[Editor’s note: This story originally was published by Real Clear Politics.]
By Bill Scher
Real Clear Politics
“Now that the White House finally seems within reach, [Joe Biden] does not want to be outshone, according to people who know him,” reported The Atlantic last month in explaining why low-key Rep. Karen Bass was being considered for vice president.
“[T]here’s less speculation that [Susan] Rice would run for the Oval Office the way [Kamala] Harris almost certainly would post-Biden. That might give Rice an edge,” reported Politico soon after.
It didn’t. Biden actually didn’t mind picking a running mate who shines brightly. He passed over the contenders who signaled a lack of presidential ambition in favor of one who we all know wants the top job, because she applied for it last year.

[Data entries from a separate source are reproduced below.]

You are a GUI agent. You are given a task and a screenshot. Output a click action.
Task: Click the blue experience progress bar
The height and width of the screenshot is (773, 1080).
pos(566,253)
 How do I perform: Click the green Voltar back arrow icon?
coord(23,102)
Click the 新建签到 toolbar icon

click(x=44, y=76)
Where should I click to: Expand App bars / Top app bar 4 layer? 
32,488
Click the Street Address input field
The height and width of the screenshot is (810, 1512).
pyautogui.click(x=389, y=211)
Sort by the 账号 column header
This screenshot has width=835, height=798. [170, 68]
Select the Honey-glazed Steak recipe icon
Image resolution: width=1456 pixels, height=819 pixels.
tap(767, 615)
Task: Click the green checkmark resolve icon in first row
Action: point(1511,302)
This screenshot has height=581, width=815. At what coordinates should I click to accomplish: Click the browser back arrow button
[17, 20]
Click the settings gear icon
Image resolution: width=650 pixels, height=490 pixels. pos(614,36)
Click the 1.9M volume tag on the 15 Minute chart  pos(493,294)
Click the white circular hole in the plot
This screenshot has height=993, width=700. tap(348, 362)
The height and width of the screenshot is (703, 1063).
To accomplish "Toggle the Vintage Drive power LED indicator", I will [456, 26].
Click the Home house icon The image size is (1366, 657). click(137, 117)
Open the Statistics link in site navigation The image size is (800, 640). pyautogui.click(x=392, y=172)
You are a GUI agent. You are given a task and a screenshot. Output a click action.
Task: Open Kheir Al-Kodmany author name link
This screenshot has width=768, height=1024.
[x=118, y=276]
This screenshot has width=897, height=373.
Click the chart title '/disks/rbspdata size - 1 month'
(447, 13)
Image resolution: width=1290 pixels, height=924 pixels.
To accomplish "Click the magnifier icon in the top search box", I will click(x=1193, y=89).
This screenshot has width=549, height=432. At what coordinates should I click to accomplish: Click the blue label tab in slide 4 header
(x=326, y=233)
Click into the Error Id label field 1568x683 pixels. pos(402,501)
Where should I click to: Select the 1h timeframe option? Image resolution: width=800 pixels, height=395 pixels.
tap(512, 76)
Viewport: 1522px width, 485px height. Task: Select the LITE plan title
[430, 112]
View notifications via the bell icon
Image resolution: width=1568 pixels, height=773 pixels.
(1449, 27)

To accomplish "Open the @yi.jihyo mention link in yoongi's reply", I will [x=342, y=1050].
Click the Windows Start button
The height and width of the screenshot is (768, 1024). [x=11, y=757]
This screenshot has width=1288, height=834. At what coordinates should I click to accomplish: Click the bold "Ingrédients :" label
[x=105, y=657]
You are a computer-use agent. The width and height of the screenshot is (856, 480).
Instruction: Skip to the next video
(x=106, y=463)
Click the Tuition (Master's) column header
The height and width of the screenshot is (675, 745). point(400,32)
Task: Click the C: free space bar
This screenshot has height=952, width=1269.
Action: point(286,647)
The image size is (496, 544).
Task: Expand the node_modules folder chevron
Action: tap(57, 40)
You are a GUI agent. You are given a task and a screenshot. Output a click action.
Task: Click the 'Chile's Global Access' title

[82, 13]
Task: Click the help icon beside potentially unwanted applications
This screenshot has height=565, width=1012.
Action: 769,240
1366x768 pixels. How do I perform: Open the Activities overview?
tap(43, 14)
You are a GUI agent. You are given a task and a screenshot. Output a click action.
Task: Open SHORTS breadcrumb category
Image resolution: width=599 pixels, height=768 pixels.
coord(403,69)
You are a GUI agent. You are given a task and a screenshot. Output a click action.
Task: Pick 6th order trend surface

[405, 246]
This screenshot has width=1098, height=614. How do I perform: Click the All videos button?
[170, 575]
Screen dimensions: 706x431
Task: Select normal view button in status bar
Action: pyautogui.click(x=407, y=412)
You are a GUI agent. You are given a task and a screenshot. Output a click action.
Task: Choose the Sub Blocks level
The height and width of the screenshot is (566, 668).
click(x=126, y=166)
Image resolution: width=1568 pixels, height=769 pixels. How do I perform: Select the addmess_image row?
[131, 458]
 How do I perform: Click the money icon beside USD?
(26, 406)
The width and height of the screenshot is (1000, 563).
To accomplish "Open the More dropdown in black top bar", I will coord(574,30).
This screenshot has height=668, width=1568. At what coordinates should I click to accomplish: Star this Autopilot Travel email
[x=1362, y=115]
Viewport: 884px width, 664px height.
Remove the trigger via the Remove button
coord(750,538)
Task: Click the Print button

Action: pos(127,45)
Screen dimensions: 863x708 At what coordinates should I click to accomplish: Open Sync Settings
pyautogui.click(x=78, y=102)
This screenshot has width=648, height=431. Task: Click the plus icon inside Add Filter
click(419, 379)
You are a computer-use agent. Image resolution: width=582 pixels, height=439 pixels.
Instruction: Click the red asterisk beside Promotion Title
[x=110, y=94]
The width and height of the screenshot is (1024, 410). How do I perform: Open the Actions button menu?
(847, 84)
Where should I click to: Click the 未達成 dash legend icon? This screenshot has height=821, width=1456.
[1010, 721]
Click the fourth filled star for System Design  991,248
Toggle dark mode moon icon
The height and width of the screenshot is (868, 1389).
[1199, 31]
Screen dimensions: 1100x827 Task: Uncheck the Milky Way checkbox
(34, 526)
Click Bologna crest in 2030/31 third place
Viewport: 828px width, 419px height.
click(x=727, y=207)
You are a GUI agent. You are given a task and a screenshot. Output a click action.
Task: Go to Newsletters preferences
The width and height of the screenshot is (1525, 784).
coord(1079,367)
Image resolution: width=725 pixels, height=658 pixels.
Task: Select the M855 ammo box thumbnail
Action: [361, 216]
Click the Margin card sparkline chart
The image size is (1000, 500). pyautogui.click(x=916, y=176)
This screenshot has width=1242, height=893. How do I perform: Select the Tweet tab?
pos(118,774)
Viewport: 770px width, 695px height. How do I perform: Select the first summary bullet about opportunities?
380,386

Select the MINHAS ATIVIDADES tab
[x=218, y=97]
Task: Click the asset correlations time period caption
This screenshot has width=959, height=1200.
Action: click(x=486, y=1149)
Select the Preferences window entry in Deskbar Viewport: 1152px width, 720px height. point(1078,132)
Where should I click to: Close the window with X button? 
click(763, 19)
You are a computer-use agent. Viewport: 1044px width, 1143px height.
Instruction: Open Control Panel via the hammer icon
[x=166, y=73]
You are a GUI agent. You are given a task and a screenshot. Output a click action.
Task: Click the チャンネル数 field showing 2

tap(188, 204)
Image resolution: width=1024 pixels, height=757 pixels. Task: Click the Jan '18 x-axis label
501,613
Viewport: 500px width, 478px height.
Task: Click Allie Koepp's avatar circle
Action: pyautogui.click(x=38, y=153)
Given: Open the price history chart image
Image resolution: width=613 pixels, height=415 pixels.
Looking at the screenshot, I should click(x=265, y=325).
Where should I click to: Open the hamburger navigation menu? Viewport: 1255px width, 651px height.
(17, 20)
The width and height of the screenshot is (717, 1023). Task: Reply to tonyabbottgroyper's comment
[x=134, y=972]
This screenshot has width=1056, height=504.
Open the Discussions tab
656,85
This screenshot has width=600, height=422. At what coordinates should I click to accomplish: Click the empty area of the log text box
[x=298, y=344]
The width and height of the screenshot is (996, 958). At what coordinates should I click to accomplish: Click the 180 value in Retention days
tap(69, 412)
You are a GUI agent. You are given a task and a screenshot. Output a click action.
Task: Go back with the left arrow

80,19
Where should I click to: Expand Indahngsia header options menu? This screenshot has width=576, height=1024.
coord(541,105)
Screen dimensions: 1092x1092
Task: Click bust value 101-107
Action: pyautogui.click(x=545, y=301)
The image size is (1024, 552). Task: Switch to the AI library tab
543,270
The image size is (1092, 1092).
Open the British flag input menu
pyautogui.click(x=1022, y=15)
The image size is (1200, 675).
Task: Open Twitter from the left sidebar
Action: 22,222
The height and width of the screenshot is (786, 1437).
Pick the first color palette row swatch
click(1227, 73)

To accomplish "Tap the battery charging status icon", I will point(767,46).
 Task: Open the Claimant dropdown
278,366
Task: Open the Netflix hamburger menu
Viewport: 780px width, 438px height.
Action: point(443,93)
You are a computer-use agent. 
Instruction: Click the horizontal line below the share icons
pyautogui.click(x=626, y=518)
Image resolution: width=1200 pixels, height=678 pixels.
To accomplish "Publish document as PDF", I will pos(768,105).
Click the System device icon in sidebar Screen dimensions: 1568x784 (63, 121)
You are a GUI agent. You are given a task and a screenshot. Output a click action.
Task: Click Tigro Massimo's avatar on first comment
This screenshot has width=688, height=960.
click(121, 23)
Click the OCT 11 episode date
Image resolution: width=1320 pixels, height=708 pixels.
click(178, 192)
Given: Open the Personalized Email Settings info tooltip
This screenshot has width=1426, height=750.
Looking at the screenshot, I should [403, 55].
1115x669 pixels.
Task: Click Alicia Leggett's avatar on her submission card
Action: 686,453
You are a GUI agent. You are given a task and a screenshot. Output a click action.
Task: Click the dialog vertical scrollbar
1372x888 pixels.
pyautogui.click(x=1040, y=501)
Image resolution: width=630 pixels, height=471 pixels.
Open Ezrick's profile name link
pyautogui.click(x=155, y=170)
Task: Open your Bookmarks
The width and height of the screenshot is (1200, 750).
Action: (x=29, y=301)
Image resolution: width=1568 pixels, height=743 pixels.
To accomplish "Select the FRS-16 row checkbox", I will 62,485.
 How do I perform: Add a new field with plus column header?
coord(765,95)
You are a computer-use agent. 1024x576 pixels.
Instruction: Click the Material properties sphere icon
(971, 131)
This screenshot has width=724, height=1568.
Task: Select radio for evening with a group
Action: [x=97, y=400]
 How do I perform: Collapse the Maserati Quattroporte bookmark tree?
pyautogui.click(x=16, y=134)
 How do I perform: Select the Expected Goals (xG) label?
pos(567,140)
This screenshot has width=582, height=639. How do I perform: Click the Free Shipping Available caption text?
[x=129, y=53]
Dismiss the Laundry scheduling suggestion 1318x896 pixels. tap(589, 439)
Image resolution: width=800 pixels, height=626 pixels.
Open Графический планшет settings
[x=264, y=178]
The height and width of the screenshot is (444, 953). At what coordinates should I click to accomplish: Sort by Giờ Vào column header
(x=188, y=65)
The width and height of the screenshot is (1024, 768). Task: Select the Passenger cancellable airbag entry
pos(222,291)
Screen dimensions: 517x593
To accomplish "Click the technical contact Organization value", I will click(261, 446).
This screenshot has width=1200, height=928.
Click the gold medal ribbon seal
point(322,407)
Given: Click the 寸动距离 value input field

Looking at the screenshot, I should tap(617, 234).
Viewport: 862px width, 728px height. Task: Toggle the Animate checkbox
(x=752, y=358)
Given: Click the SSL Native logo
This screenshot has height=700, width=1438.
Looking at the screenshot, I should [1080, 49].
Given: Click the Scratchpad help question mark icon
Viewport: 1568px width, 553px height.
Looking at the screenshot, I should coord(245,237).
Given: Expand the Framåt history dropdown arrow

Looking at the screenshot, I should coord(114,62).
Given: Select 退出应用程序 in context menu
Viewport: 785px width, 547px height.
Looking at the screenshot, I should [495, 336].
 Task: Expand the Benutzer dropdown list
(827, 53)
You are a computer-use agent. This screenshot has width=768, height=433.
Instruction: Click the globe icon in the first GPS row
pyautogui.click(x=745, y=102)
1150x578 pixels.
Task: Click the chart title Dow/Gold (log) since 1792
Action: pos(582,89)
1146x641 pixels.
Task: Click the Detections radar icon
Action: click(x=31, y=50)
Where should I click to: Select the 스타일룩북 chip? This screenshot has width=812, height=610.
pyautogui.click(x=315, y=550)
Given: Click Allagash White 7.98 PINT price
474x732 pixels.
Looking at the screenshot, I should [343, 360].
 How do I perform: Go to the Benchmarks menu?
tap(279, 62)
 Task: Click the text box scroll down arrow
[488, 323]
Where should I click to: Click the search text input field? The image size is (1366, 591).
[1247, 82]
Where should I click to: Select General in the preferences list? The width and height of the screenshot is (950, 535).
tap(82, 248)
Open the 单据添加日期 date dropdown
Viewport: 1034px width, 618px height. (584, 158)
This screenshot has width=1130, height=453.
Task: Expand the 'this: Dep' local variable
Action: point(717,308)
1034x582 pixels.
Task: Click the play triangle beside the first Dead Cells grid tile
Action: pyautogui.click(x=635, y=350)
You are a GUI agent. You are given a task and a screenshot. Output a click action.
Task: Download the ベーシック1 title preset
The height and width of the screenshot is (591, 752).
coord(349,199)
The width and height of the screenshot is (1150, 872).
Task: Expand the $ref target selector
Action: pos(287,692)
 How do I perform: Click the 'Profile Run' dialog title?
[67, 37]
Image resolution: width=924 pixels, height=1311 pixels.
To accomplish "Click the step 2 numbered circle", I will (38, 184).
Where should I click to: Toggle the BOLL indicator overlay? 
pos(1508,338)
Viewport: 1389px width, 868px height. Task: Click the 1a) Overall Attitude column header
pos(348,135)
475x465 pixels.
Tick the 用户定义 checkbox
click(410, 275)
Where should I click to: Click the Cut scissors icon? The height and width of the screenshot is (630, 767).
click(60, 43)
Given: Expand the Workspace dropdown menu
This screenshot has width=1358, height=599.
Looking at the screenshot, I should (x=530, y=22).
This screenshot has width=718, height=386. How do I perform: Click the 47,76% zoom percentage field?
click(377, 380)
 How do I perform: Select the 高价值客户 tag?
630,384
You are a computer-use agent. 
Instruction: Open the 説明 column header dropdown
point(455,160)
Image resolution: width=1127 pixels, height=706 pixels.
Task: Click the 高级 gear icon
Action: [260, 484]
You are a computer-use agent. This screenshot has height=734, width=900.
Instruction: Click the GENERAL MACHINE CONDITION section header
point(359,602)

Kamala Harris will now almost certainly be the front-runner in the next open Democratic primary, whether it is 2024 or 2028. As I noted in my July 27 RealClearPolitics column, current and former VPs have almost always won presidential primaries in which they run. (The lone exception being Dan Quayle, who was widely mocked while vice president and ran against his former boss’ son in the 2000 primary before quickly dropping out. We could also count Hubert Humphrey’s losing effort in 1972, though he was burdened by having already lost a general election in 1968.) And Harris, barring health problems or a scandal, would run.
Biden’s choice was greeted with cheers throughout the Democratic Party, suggesting a high degree of comfort with a Harris-led party in the near future. The few voices of discontent on the left came from outside the party, in the Twitter accounts of socialist activists, where Harris’ record as a prosecutor and ties to Silicon Valley donors are targets for criticism.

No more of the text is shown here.